_Task item_. Go through the records below and copy out every line that contains the word "agent".

_Provided data_.
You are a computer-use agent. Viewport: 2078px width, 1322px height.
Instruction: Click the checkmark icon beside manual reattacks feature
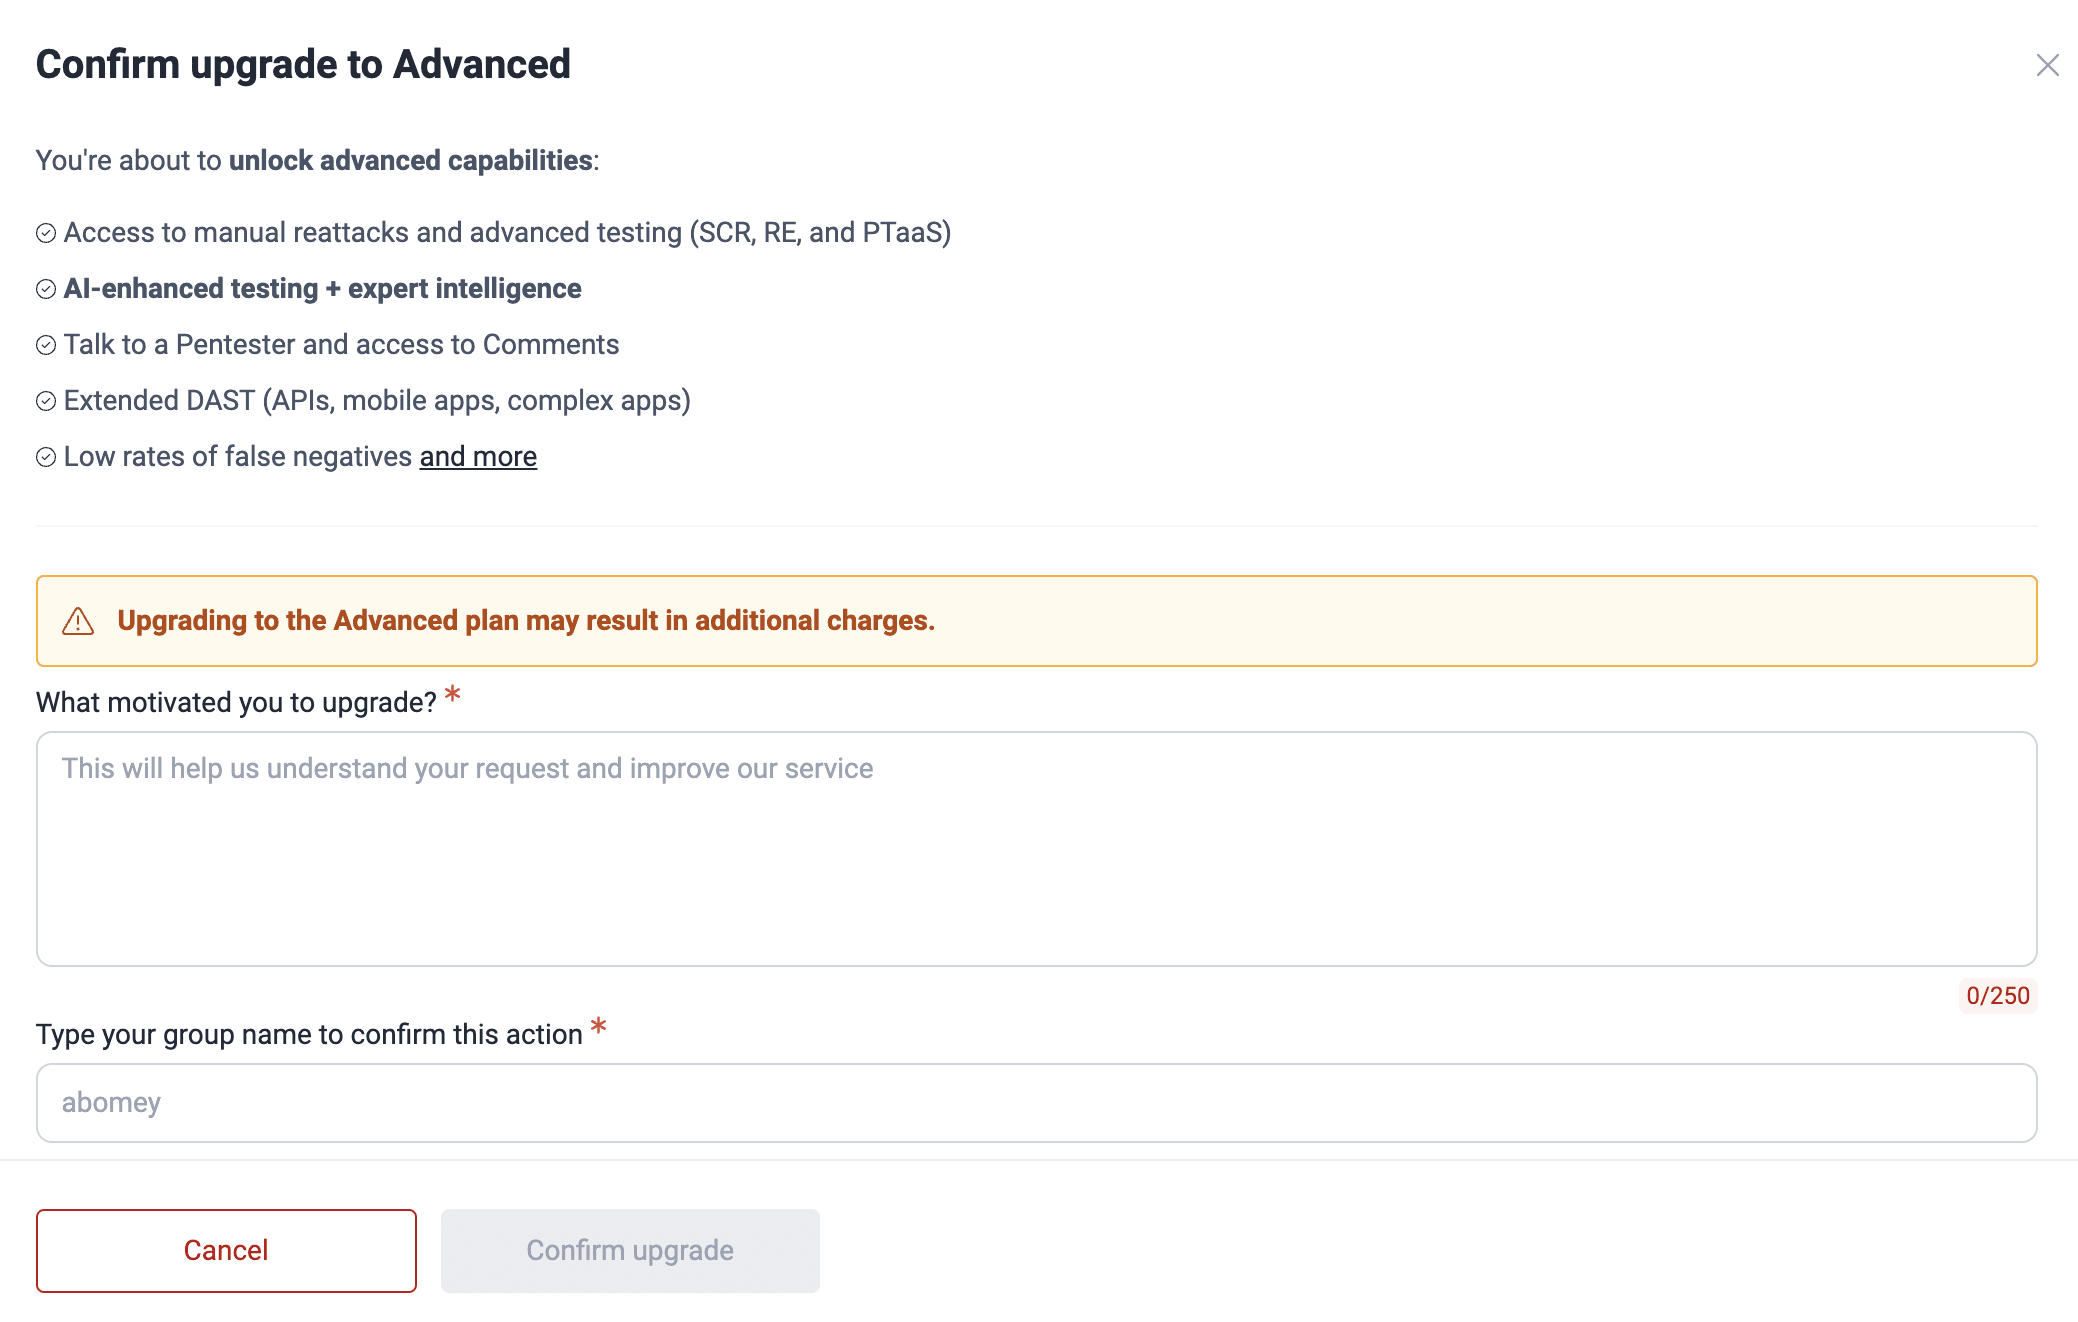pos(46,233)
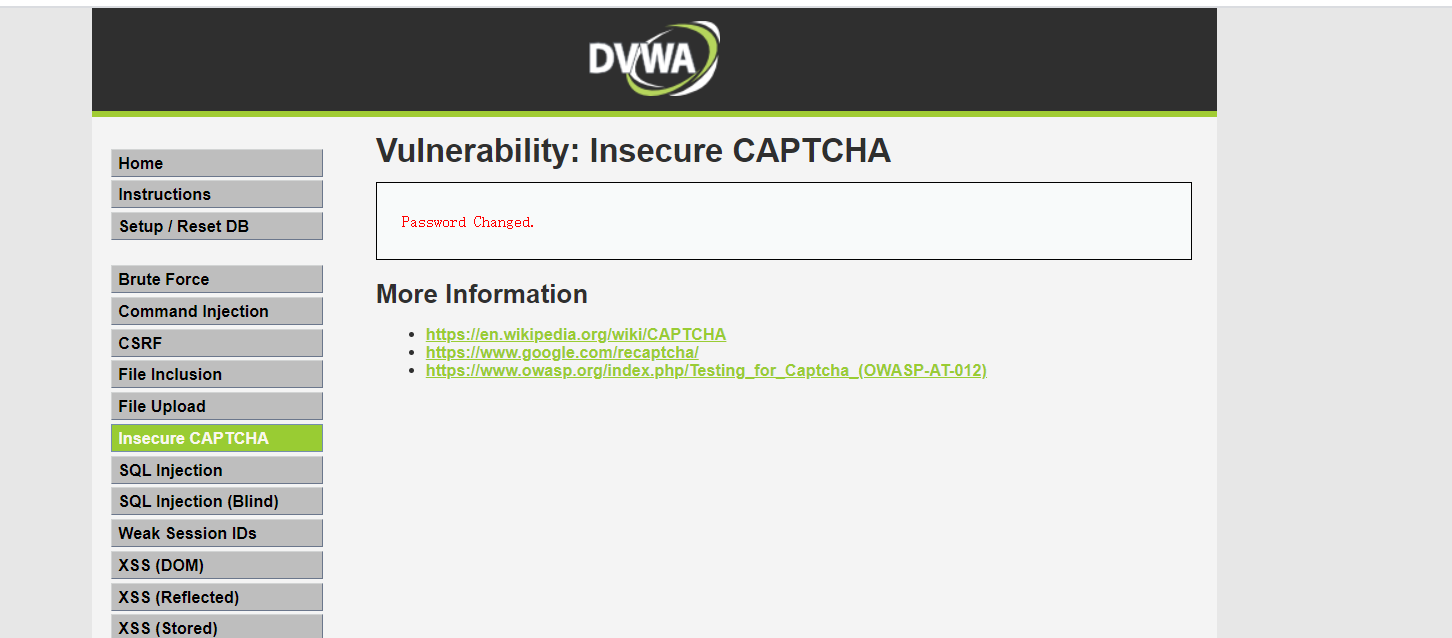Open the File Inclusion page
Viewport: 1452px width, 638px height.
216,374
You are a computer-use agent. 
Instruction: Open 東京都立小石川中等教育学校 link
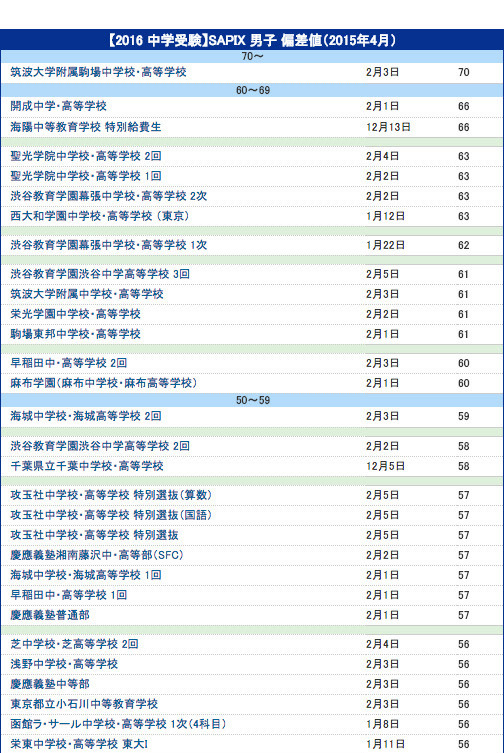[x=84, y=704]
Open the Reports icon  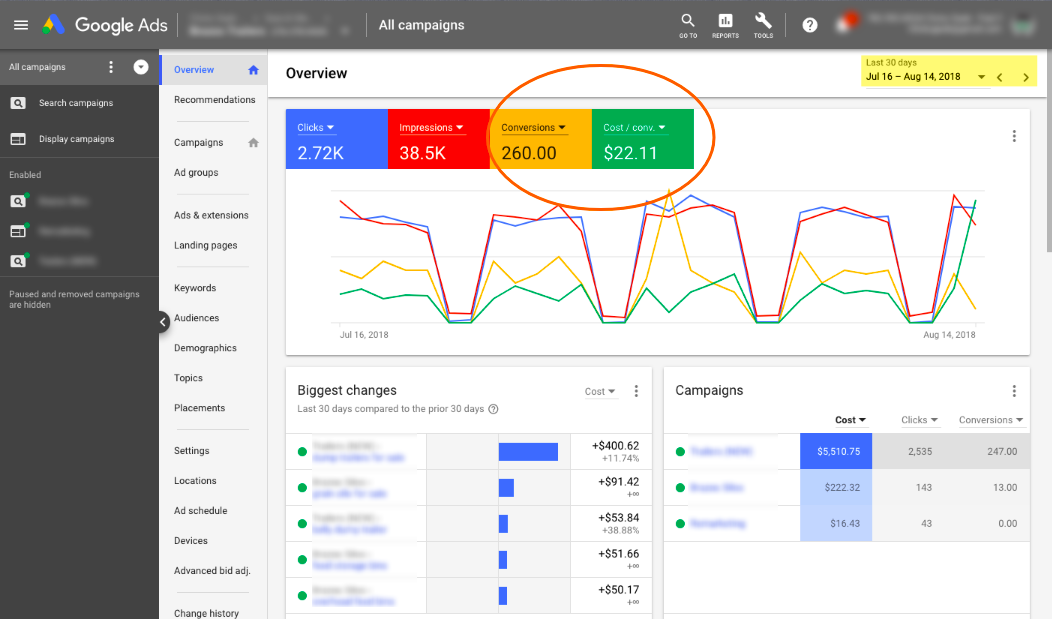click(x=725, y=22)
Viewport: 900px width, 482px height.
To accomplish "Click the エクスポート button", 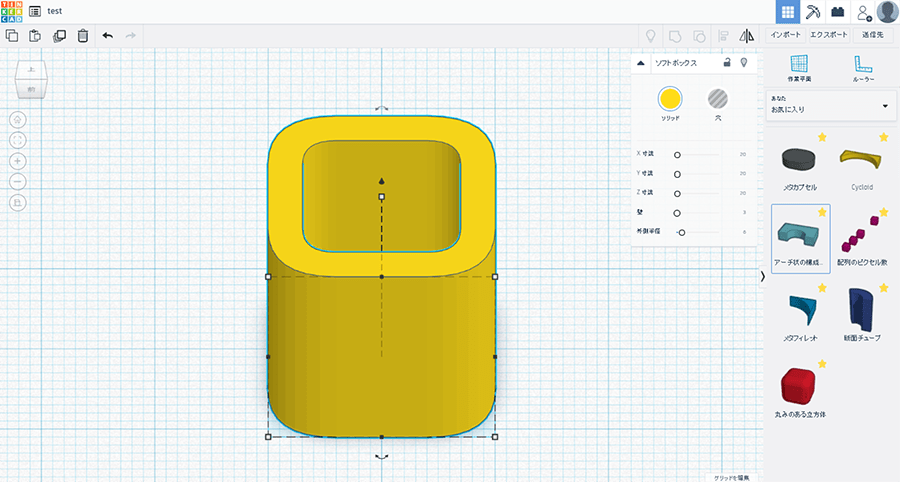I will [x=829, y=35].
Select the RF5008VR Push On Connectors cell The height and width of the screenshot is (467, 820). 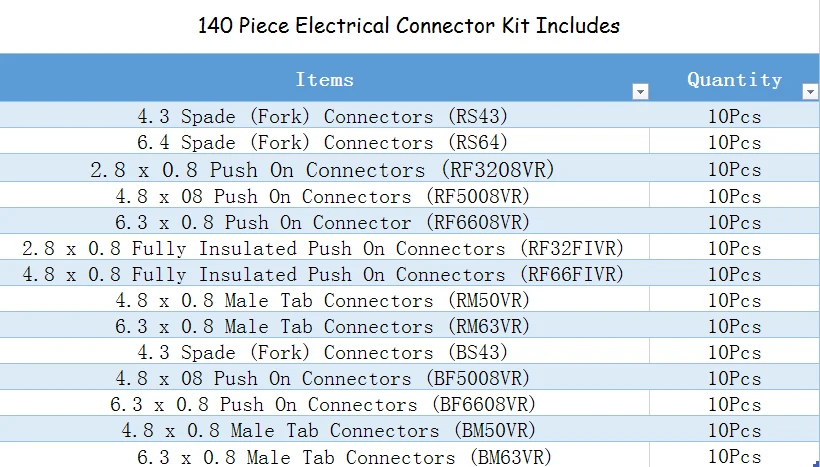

_Answer to this exercise_.
You are a computer-use agent. Viewport: 2078px width, 1322px height.
You are a computer-use agent. 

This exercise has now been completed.